Located in Kyoto and Tokyo, the two museums hold exhibitions taking advantage of the characteristics of their respective locations.
Most of the items in the Sumitomo Collection were acquired by the fifteenth head of the Sumitomo family, SUMITOMO Kichizaemon Tomoito (nicknamed “Shunsui”), during the late nineteenth and early twentieth centuries.
Shunsui laid the foundation for the modern Sumitomo Group by expanding the family business from copper mine operation into various fields and promoting modernization. Meanwhile, he also showed a high degree of interest in art and culture and left a significant mark on cultural social enterprises, including the donation of construction and book purchasing costs for a library in Osaka Prefecture in 1900.

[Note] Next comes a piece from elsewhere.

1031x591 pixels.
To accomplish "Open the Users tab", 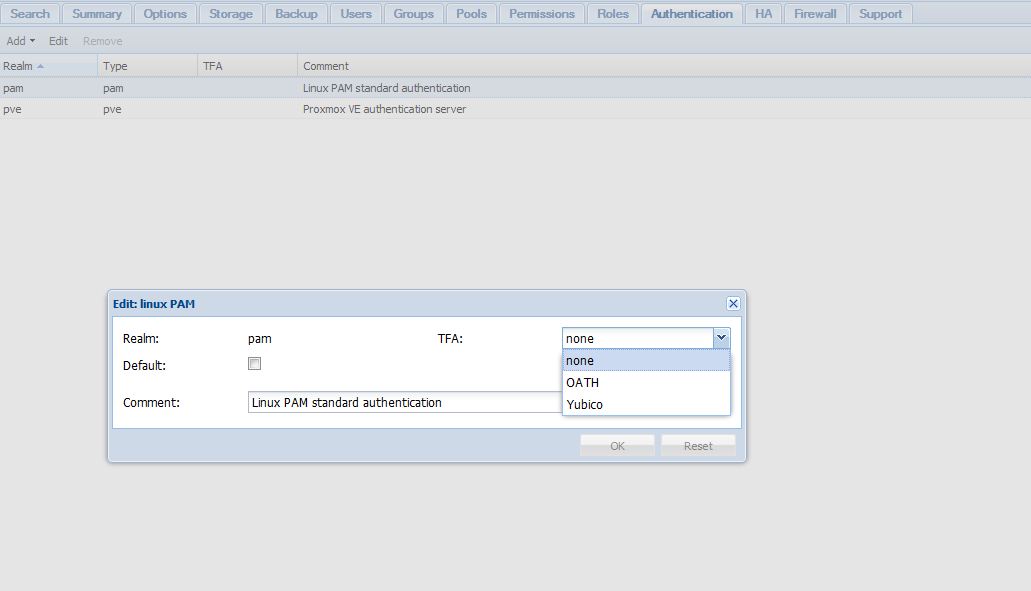I will click(355, 14).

At the same time, he was fond of the tea ceremony, as well as classical Japanese performing arts such as Noh, and decorated the alcoves of his residence with Japanese paintings of the four seasons. Motivated by admiration for the Chinese literati, he enjoyed Chinese-style sencha tea ceremonies and seal engraving in his study, surrounded by writing tools. He was also an active supporter of Japanese Western-style painters in his day and built a Western-style villa on the scenic Suma coast, where he enjoyed a Westernized lifestyle that was progressive for its time. With his wide-ranging interest in culture, Shunsui collected fine artworks from all different eras and parts of the world.
At the center of the Sumitomo Collection are Chinese bronze vessels highly prized both in Japan and abroad. SEN-OKU HAKUKOKAN MUSEUM was established in 1960 with the donation of more than 500 Chinese bronze vessels and mirrors by the Sumitomo family. Rather than stashing his collection away, Shunsui shared it widely through various means such as exhibitions, increasing public recognition of Chinese bronzes. He also made significant contributions to the research field through the publication of splendid catalogs.

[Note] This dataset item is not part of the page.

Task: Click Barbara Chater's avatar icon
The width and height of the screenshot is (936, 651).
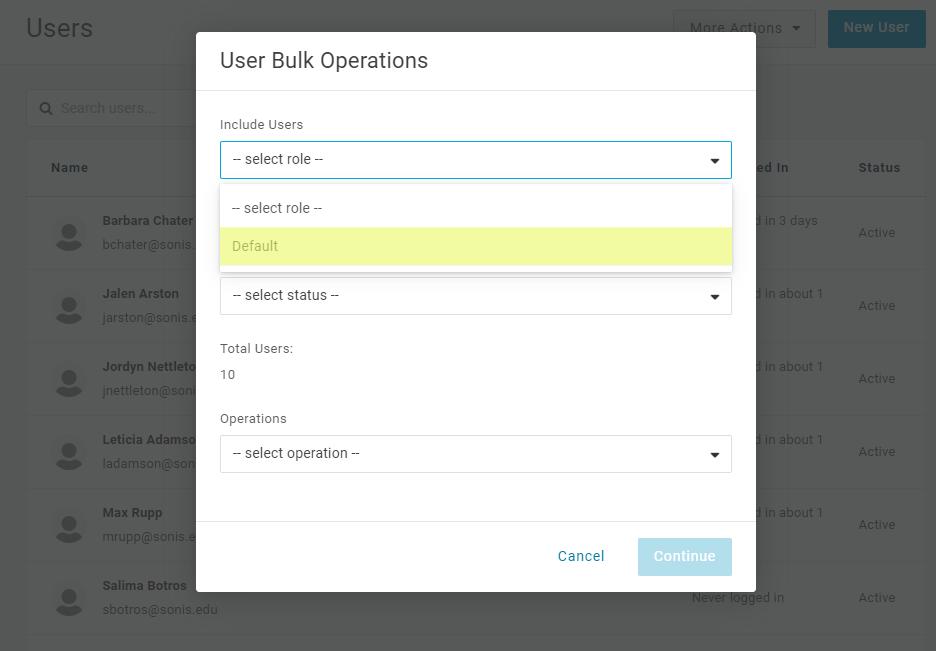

The attitude and ideals of Shunsui’s social contributions through culture have been handed down to posterity and form the basis of the museum’s current operations.
The collection has been further enhanced through the addition of works by masters of late Ming and early Qing Chinese painting such as Bada Shanren and Shitao, as well as the great modern Japanese Western-style painter KISHIDA Ryusei, acquired by Shunsui’s eldest son Kan’ichi, along with works by leading twentieth-century Western painters such as Picasso and Renoir, as well as Japanese painters from the same period, collected by the sixteenth head of the Sumitomo family, Tomonari.